**Exercise prompt**:
Extract the records in full, leaving every picture out.

**Provided entries**:
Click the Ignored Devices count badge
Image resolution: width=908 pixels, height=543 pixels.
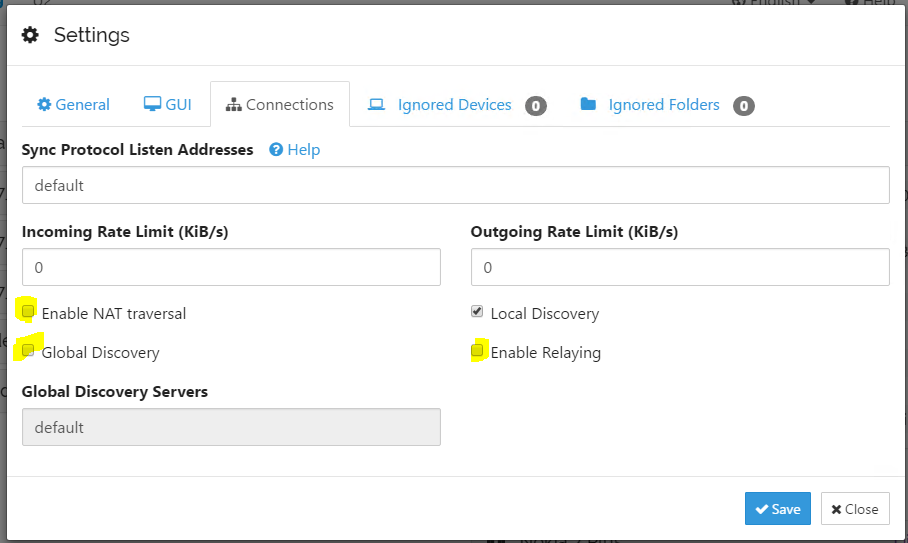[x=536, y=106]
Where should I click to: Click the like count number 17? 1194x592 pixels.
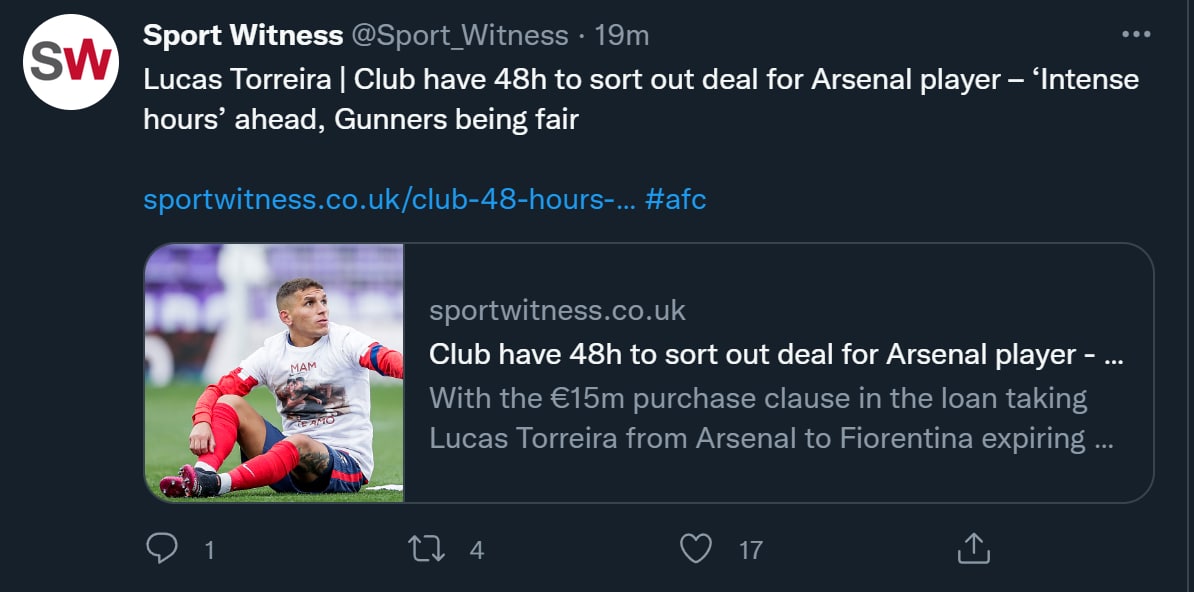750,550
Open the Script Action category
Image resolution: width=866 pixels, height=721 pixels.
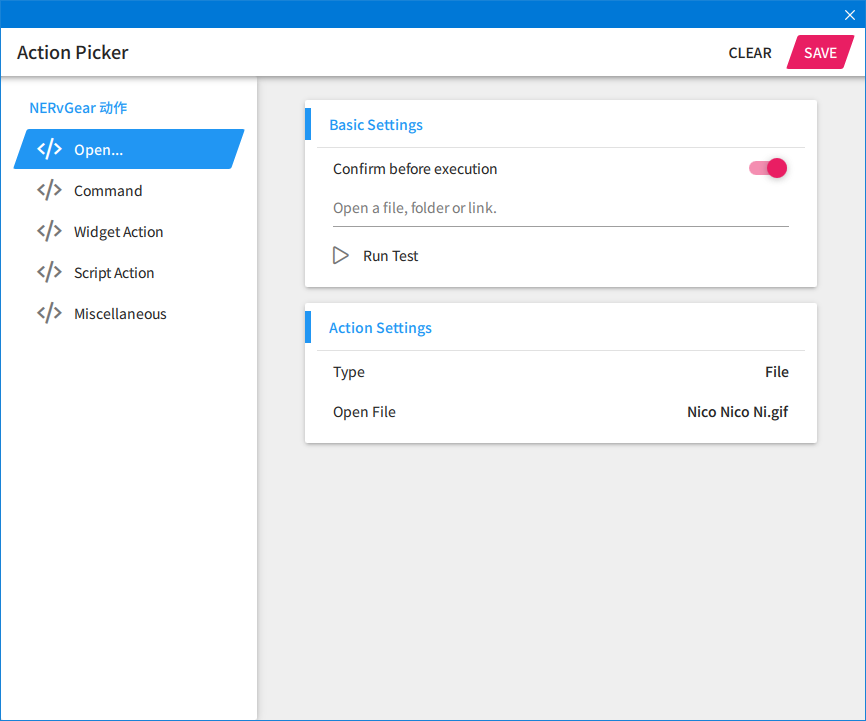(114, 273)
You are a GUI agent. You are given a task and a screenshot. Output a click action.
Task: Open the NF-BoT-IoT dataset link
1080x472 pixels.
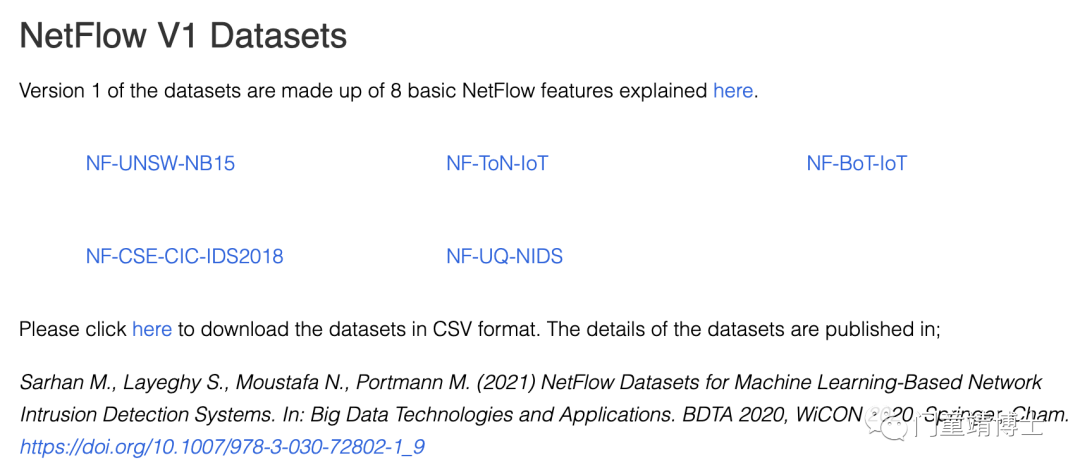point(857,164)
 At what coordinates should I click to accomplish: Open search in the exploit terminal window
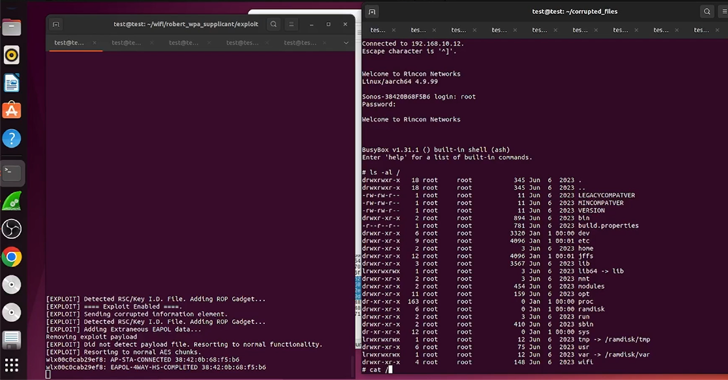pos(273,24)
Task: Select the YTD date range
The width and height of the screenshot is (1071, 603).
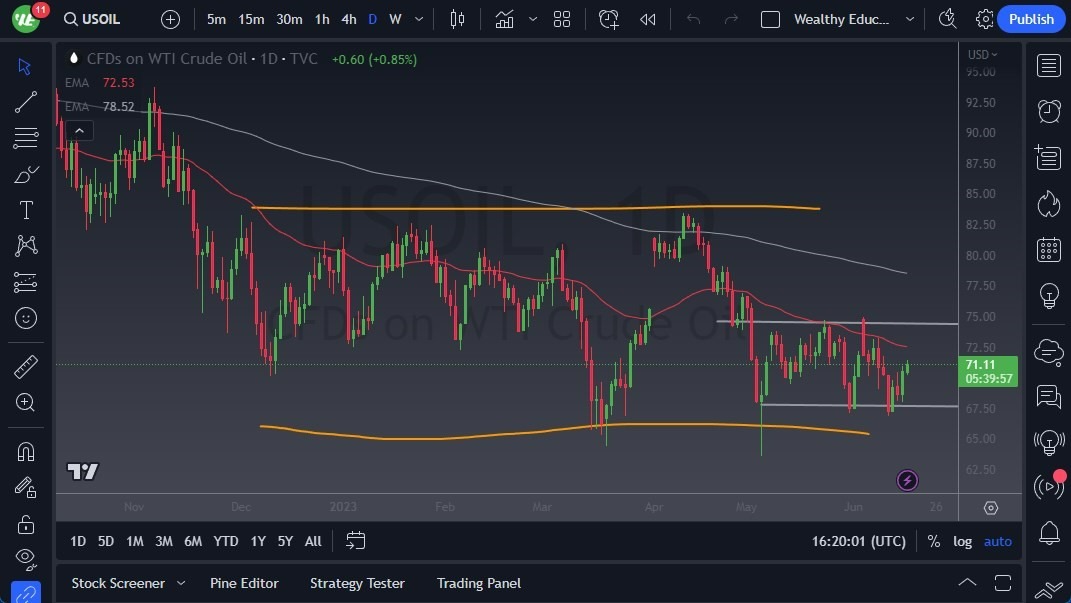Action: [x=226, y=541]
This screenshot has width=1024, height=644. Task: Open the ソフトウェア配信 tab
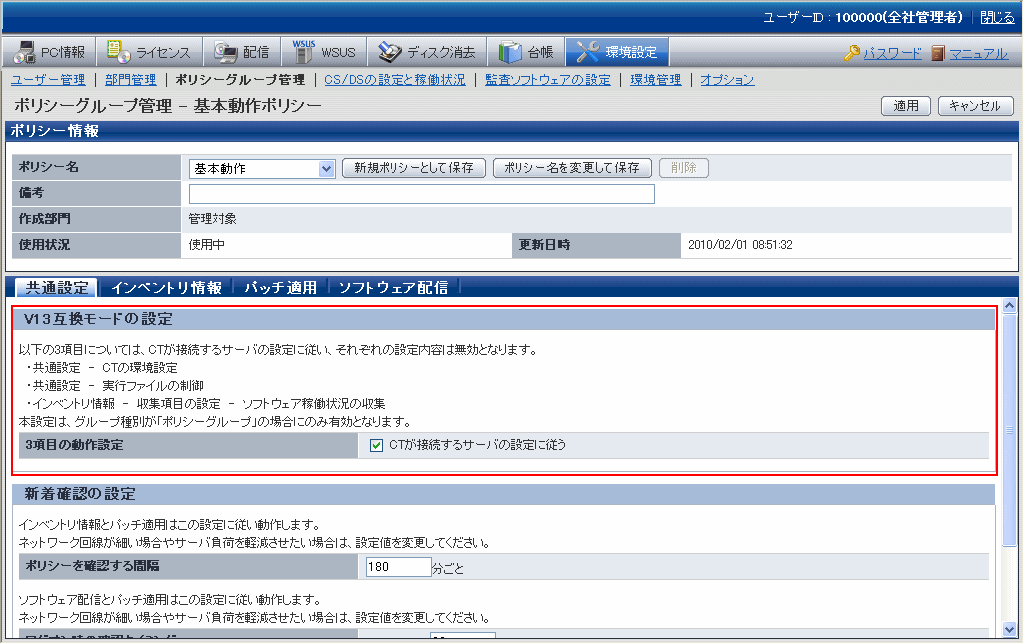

**Reply to the task**:
Click the Ignored Devices count badge
Image resolution: width=908 pixels, height=543 pixels.
[x=536, y=106]
Where should I click to: Click the like count number 17? 1194x592 pixels.
750,550
Open the Script Action category
Image resolution: width=866 pixels, height=721 pixels.
(114, 273)
You are a GUI agent. You are given a task and a screenshot. Output a click action.
Task: Open the NF-BoT-IoT dataset link
1080x472 pixels.
point(857,164)
 At what coordinates should I click to accomplish: Open search in the exploit terminal window
pos(273,24)
Task: Select the YTD date range
The width and height of the screenshot is (1071, 603).
Action: [x=226, y=541]
This screenshot has width=1024, height=644. Task: Open the ソフトウェア配信 tab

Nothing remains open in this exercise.